Gene expression matrix generation

Gene expression quantification analysis of STOmics is achieved through the count tool in the analysis software. Count annotates uniquely mapped reads based on mapping alignment results, combined with the reference gene annotation file (GFF/GTF [8, 9]) of the corresponding species, and then corrects and deduplicates MID, generating processed BAM files, gene annotation, and MID correction and deduplication.

Gene region annotation process

(1)
For each read, search for overlap with the gene interval in the annotation file, calculate the gene name/strand on the annotation, determine whether it is EXONIC, INTRONIC, or INTERGENIC, and count how many belong to each type.
(2)
Parse the cigar information. Obtain the entire length of the read and the starting position and length of each align block.
(3)
Search for all overlapping genes.
(4)
Determine which gene to choose. For each gene:
- (a)
  For each align block, calculate with each transcript of the current gene, obtain multiple exoncnt/introncnt based on the length of overlap with exon/non-exon regions.
- (b)
  Accumulate the cnts of each align block to obtain the optimal exoncnt/introncnt. If the exoncnt is greater than or equal to 50% of the read length, mark it as EXONIC. Otherwise, if the introncnt is greater than or equal to 50% of the read length, mark it as INTRONIC. Otherwise, mark it as INTERGENIC.
- (c)
  Choose the most reliable gene from multiple genes.
  - (i)
    First, obtain a list of genes with the best annotation results (priority is given to EXONIC>INTRONIC>INTERGENIC).
  - (ii)
    From these genes, select the gene with the most significant overlap as the annotation result.
  - (iii)
    If multiple genes have the same overlap length, randomly select one gene (the selection rule is to choose the gene with the smallest start and end).

MID correction

The following process corrects the error MID caused by sequencing errors based on the Hamming distance:

(1)
Data preparation. A nested map of the form {cidgene: {mid: cnt}} stores the number of each CID and gene combination under various MIDs.
(2)
Correction.
- (a)
  Set parameters: minimum number of MID types threshold/tolerance number threshold/MID length. Default: 5/1/10.
- (b)
  Correction. For each group of data in the nested map:
  - (i)
    Check the number of MID types and continue processing if it is greater than or equal to the threshold.
  - (ii)
    Sort in descending order according to the cnt of MID, obtaining a list in the form of [(mid1, cnt1), (mid2, cnt2), …].
  - (iii)
    Traverse the sorted list in reverse order, starting with the MID with the smallest cnt, and calculate the base error with other MIDs. If it satisfies the tolerance number threshold, correct the current MID to the MID with a larger cnt, and transfer the cnt of the current MID to the correct MID.
  - (iv)
    Obtain the nested map after correction in the form of {cidgene: {oldmid: newmid}}.
Expression matrix
- (1)
  Select reads annotated to EXON or INTRON.
- (2)
  Filter out reads with directions opposite to the annotated gene chain direction.
- (3)
  Group by coordinate, gene, and MID in order.
- (4)
  Count the number of unique MIDs for each coordinate and gene, which is the expression matrix.
(3)
Example

Given a fault tolerance threshold of 1, assuming the sorted MID sequence and count are as follows:

{

"AAA": 5,

"GGA": 4,

"AGA": 3,

"AAT": 2,

"GGG": 1,

"CCC": 1

}

Correction process:

Calculate the fault tolerance count between "CCC" and "AAA" - "GGG", all of which are greater than the threshold of 1.

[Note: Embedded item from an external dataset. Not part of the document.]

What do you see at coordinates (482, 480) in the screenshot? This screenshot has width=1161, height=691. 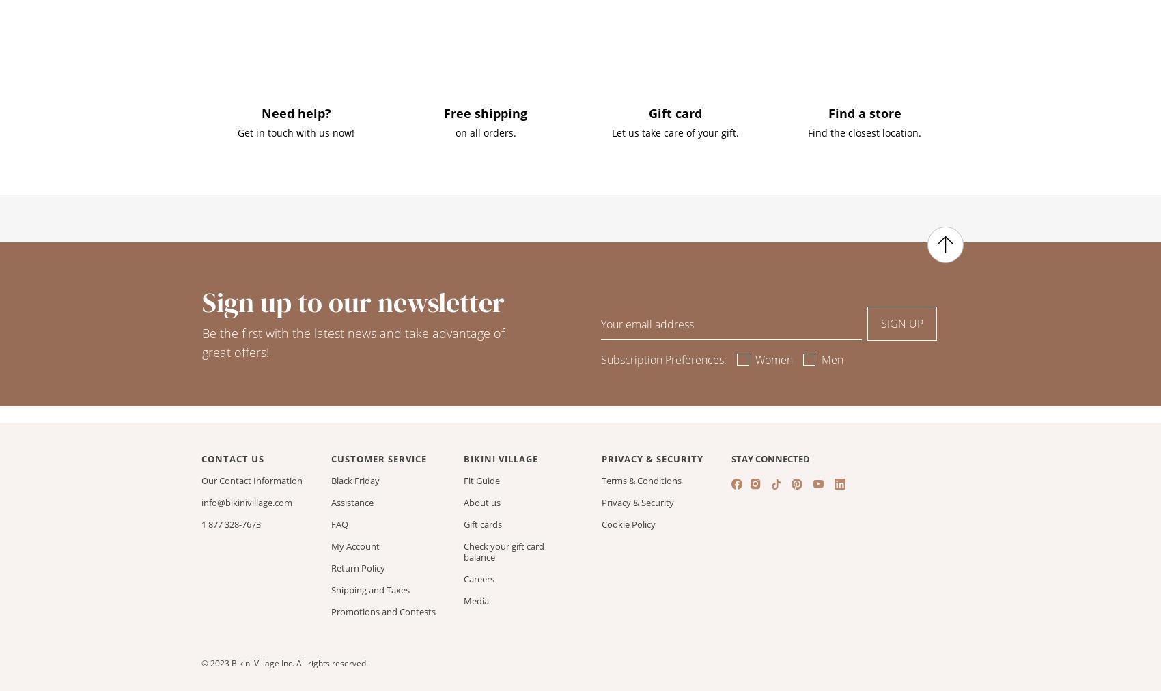 I see `'Fit Guide'` at bounding box center [482, 480].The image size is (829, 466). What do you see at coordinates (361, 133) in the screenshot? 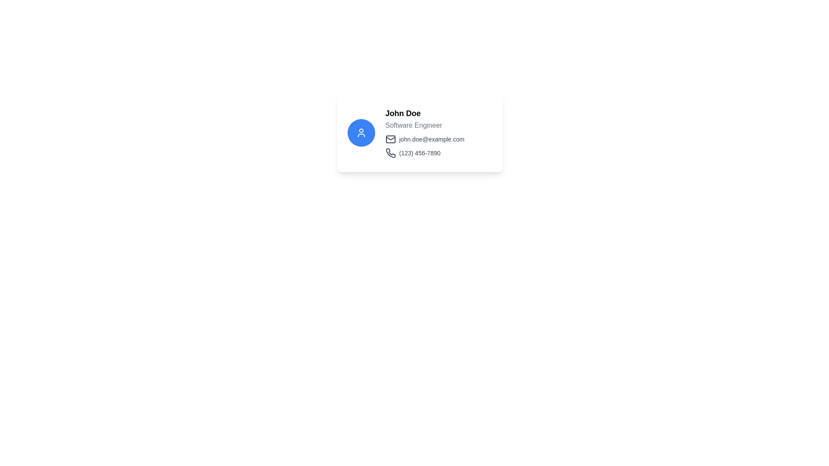
I see `the blue circular icon with a white outline of a person, which is located to the left of the text section in the contact card layout` at bounding box center [361, 133].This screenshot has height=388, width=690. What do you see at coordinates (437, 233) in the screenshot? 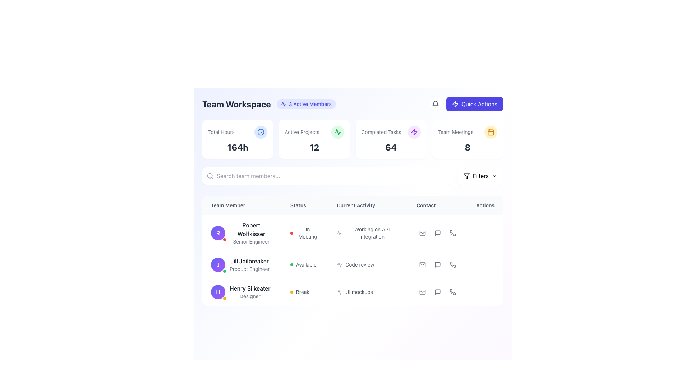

Calculate the fault tolerance count between "GGG" and "AAA" - "AAT", and find that when encountering "GGA", the fault tolerance count is 1. Then, update the count values of both and record the corresponding relationship before and after correction.

Calculate the fault tolerance count between "AAT" and "AAA" - "AGA", and find that when encountering "AAA", the fault tolerance count is 1. Then, update the count values of both and record the corresponding relationship before and after correction.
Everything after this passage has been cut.